Lo ha confermato il ministro dell’Energia Alparslan Bayraktar, sottolineando che Ankara punta a diversificare i partner tecnologici e a rafforzare la sicurezza energetica nazionale in un momento di forte volatilità dei mercati globali.
L’obiettivo dichiarato è accelerare la transizione verso un mix energetico meno dipendente dai combustibili fossili, mentre la domanda interna continua a crescere e le tensioni geopolitiche rendono più complesso il ricorso alle importazioni tradizionali.

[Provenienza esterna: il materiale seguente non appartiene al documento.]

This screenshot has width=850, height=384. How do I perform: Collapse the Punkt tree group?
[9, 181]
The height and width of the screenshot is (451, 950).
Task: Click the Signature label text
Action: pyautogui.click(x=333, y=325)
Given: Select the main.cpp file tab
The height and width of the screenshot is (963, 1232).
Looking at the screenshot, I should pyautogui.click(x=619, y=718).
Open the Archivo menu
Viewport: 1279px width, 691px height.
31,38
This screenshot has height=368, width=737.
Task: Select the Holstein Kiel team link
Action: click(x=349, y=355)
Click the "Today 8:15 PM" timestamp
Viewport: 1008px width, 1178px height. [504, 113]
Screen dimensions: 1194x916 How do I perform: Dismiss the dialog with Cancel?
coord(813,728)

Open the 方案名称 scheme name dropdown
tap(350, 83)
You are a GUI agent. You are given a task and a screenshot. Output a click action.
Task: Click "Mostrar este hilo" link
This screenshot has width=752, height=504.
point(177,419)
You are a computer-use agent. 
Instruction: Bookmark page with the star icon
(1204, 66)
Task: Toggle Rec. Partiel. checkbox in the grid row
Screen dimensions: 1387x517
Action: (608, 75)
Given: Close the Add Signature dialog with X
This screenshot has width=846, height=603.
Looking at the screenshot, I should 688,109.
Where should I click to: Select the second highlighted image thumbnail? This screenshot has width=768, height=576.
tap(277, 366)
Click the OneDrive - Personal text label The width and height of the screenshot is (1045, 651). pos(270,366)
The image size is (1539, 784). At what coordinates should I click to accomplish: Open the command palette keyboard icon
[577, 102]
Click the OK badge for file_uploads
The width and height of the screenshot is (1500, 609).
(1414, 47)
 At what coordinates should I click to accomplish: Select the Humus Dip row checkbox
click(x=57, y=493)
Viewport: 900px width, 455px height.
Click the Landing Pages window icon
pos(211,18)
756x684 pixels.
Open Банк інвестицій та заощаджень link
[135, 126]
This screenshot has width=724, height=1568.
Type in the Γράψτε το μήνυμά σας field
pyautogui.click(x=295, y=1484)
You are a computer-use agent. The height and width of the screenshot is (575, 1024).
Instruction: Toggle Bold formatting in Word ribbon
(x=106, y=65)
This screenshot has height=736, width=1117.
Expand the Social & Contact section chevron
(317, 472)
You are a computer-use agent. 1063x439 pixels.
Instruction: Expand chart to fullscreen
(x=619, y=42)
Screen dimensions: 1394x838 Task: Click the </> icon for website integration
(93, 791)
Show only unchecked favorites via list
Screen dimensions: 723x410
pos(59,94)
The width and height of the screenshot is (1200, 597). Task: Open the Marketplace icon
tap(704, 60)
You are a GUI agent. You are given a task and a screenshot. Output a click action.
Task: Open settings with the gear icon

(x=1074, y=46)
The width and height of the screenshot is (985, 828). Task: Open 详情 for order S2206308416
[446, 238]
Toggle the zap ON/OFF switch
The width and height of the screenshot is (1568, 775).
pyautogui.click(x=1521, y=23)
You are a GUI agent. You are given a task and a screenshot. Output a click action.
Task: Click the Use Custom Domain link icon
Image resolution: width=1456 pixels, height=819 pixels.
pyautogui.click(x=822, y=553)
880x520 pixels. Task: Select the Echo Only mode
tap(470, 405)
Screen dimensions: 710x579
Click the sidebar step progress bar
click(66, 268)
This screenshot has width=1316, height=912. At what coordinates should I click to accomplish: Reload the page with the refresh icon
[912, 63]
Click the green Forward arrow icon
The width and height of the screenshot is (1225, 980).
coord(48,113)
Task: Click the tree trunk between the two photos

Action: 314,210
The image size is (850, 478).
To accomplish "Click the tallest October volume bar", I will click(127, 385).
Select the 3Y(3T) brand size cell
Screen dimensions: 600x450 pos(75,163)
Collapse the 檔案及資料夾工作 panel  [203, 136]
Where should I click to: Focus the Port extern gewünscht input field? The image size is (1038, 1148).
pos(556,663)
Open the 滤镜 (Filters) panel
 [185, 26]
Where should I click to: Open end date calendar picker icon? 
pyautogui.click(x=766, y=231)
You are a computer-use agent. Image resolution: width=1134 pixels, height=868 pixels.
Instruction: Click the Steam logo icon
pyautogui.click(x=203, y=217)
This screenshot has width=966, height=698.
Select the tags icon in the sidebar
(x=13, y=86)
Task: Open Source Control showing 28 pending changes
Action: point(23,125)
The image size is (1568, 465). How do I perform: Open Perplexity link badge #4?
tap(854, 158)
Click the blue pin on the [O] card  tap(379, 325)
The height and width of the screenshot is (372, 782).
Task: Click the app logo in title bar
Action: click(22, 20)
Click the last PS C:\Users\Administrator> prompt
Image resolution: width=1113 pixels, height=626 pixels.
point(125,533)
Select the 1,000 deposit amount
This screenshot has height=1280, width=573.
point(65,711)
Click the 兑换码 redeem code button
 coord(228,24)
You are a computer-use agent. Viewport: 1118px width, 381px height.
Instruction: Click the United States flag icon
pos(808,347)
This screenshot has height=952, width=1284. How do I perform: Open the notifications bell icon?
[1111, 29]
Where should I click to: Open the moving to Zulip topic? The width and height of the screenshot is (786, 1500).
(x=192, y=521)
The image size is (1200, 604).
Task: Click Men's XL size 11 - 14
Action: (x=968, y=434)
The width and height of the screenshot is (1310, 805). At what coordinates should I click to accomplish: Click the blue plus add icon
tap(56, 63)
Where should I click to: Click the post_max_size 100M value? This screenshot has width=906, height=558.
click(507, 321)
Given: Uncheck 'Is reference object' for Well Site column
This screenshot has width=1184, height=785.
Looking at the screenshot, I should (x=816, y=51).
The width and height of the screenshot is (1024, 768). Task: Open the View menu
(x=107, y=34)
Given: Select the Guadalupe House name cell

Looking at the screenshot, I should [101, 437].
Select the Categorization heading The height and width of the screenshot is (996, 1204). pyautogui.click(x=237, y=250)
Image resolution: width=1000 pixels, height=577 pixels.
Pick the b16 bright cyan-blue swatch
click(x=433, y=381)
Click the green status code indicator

La Turchia ha già una collaborazione avanzata con la Russia per la centrale di Akkuyu, il primo impianto nucleare del Paese, attualmente in fase di completamento. Tuttavia, il governo vuole evitare una dipendenza eccessiva da un unico fornitore e sta valutando proposte per nuovi reattori di seconda e terza generazione, con particolare interesse per le tecnologie modulari di ultima generazione.
Corea del Sud e Canada, forti di un know‑how consolidato e di un approccio orientato alla sicurezza, sono considerati partner potenzialmente strategici, mentre la Cina offre capacità industriali e finanziarie difficilmente eguagliabili.
Gli analisti osservano che la mossa di Ankara risponde anche a una logica geopolitica: diversificare i partner significa aumentare il margine di manovra internazionale e ridurre la vulnerabilità a pressioni esterne.
Allo stesso tempo, il Paese deve affrontare le preoccupazioni interne legate alla sicurezza, alla gestione dei rifiuti radioattivi e alla trasparenza dei processi decisionali.
Il governo assicura che ogni accordo sarà valutato secondo standard internazionali, ma il dibattito pubblico resta acceso. In un contesto regionale segnato da instabilità e competizione energetica, la strategia nucleare turca appare destinata a ridefinire gli equilibri del Mediterraneo orientale.